The 2007 Nobel Peace Prize laureate and former US Vice-President Al Gore
addressed the discussion as the keynote speaker on how to solve the climate
crisis, according to a FAO press release received here today.

“We will not be able to produce enough for the (world’s) growing
population,” the FAO director general stressed.

He noted that crop yields will be dropping even in irrigated areas and
that all cereals are expected to be affected by “low and erratic production”.

Graziano da Silva cited the State of Food Security and Nutrition in the
World 2018 report which found that hunger has increased over the last three
years, driven largely by conflict and the impacts of climate change.

The FAO director-general said that a major obstacle to implementing
climate change adaptation measures in agriculture is insufficient financing.
A major study carried out by the World Bank in 2010 estimates the cost of
climate change adaptation for agriculture to around US$ 7 billion per year,
he said.

“The simplest thing to do is plant a tree. We have a project called the
Great Green Wall in the Sahel. It is simple: we collect seeds from local
trees and multiply them for local women, as the main workforce, to plant.
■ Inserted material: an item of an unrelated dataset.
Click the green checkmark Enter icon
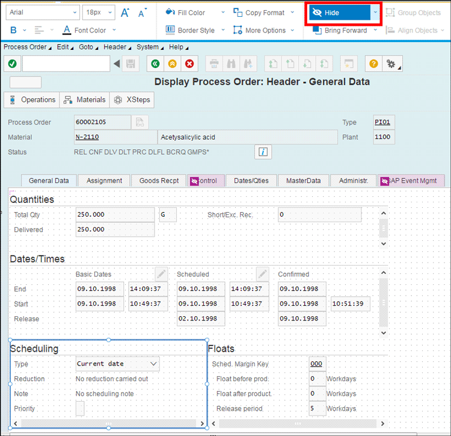 point(12,64)
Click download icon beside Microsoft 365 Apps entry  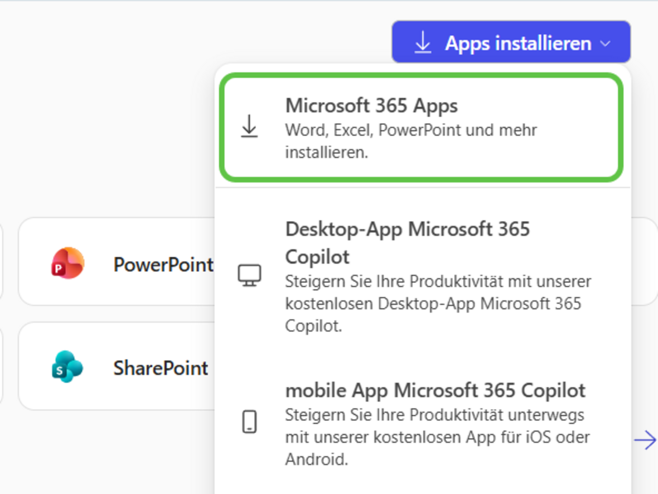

But
we don’t have money to scale it up,” he said.

Graziano da Silva said climate change also means that the food produced
will be less nutritious. “With the level of CO2 that we have, wheat has less
protein and minerals, like zinc and Vitamin A, so nutrition will decrease,”
he explained.

The director general said prices of food products would also increase
with FAO estimates suggesting that the price of maize will be up by a third
while wheat will double. “More and more people will not be able to afford the
food they need,” he said.

Graziano da Silva said higher temperatures and erratic weather patterns
are undermining the health of soils, forests and oceans. “Almost 40 percent
of the countries that experienced a rise in hunger since 2005 suffered from
severe drought during that same period,” he said.

The Nobel Peace Prize Forum 2018 was organised by the Norwegian Nobel
Institute and Nobel Peace Prize – Research and Information AS in partnership
with the University of Oslo.

Other panel members were Professor Katharine Hayhoe, Director of Climate
Science Center at Texas Tech University, Dr. Thina Margrethe Saltvedt, Head
of the Sustainable Finance Division of Norway’s Nordea Bank and Professor
Ricarda Winkelmann from the Potsdam Institute for Climate Impact Research.